● STATED TASK 1: According to the passage on German studies in Pune, in what year did Fergusson College introduce German language and literature as a major subject?

In Pune too, the study of German flourished progressively.  In 1924, the Fergusson College introduced German language and literature as a major subject and therefore, in addition to the study of the language, German literature and history were also being taught.  Over the years, many other schools and colleges in Pune introduced German lessons, for example S.P. College in 1939.  The first graduate of German language and literature studies in Pune went to Kolhapur to teach German at Rajaram College.  Even then, across most parts of India, German initially remained an exotic subject.
 
In the 1950s, the positive momentum gained further impetus.  In 1953, the University introduced evening courses in German so as to attract working professionals in addition to college students.  In 1955, the “Poona University German Association” was established as a society which cultivated interest in German language and culture through lectures, seminars, exhibitions and film screenings.
 
Next, in 1958, the University of Pune appointed two lecturers for German Language and Literature.  Kurt Jankowsky and Heinz Schrader were the first deputed lectors of DAAD.  In the 1960s, the first research work was documented.  “From this time onwards, the German language continued to gain popularity,” remarks Savita Kelkar, who teaches German at Fergusson College.  The records of post-graduate courses at the University of Pune confirm that the number of students pursuing Masters and Doctorate are continuously increasing since the introduction of these courses.
 
Presently, the University of Pune offers a whole series of various certificates and diplomas in German including “Commercial German” and “German Translation”.  This also catered to the needs of various German firms that have established themselves in regions in and around Pune city.

“The German genius”

The organisers of the anniversary events explained that apart from the personal enthusiasm and dedication of individuals, there were also historical circumstances conducive for the establishment of German studies.  When it came to foreign languages, German was a welcome change from the language of English colonial masters.  Linguistically and culturally, one would learn more from Europe than what the British had brought along.
 
German was also a choice as many poets and philosophers such as Friedrich Schlegel, Hermann Hesse, Georg Forster and foremost among them - Max Mueller had been engaged with India, with great respect or admiration.  This strengthened the good relationship and mutual interests between the two countries.  “In return, India always admired and recognized the German genius in philosophy, music, science and technology, said the anniversary’s website “punegermancentenary.com”. 
 
Mentioned above, Max Mueller is considered to be the co-founder of modern Indology and Sanskrit studies.  The Goethe Institutes which were established in India in the late 1950s and in 1960s were also initially named after him.  In 1957, the first “Max Mueller Bhavan” was inaugurated in Kolkata. It was then opened in 1959 in Delhi, in 1960 in what was then Madras (now Chennai) as well as in Bangalore, in 1962 in Pune and in 1969 in Bombay, Mumbai as known today.
 
The teaching of German in those days was still in its infancy across India, the advancements in Pune and Mumbai being rather exceptional. The esteemed Jawaharlal Nehru University in Delhi opened its “Centre for German Studies” in 1971.  “To learn the German language let alone to study German language and literature, was for long something exceptional and interested an absolutely minority,” reports Alicia Padrós, the Head of Educational Services, Goethe Institute in Delhi.

● STATED TASK 2: Count the lines of the records that contain the string "tools", with case counting. Give only the number.

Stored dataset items
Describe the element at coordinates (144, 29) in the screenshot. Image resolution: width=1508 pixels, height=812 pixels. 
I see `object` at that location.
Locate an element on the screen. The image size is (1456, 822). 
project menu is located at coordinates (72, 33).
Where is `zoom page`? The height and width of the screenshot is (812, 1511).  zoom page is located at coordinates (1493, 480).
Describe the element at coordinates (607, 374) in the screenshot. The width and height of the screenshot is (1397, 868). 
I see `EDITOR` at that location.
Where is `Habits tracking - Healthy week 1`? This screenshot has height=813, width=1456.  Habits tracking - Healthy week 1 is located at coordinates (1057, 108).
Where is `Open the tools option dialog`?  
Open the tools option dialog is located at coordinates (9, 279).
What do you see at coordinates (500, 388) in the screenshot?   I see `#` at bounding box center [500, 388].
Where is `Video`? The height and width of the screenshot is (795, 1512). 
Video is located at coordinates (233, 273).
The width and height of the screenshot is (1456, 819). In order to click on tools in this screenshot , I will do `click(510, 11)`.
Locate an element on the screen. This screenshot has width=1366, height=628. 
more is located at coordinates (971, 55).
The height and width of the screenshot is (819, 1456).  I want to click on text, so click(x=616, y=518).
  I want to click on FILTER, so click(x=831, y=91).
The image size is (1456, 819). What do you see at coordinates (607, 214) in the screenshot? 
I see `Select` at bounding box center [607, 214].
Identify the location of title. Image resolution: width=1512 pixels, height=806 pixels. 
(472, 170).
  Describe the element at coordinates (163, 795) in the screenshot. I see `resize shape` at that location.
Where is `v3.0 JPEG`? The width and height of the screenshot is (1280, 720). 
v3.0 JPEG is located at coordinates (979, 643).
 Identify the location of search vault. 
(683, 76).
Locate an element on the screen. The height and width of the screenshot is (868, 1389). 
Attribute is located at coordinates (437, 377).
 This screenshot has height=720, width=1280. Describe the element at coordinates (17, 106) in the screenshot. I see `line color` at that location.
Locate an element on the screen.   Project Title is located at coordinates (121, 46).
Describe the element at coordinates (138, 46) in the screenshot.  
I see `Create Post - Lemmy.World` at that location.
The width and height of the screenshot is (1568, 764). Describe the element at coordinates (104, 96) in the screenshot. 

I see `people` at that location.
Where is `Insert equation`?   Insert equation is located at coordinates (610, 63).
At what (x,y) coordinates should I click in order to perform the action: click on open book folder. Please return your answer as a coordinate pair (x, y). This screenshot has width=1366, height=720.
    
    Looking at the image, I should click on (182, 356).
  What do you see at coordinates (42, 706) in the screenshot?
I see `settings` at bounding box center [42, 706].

● FULL OUTPUT 1: 1924

● FULL OUTPUT 2: 3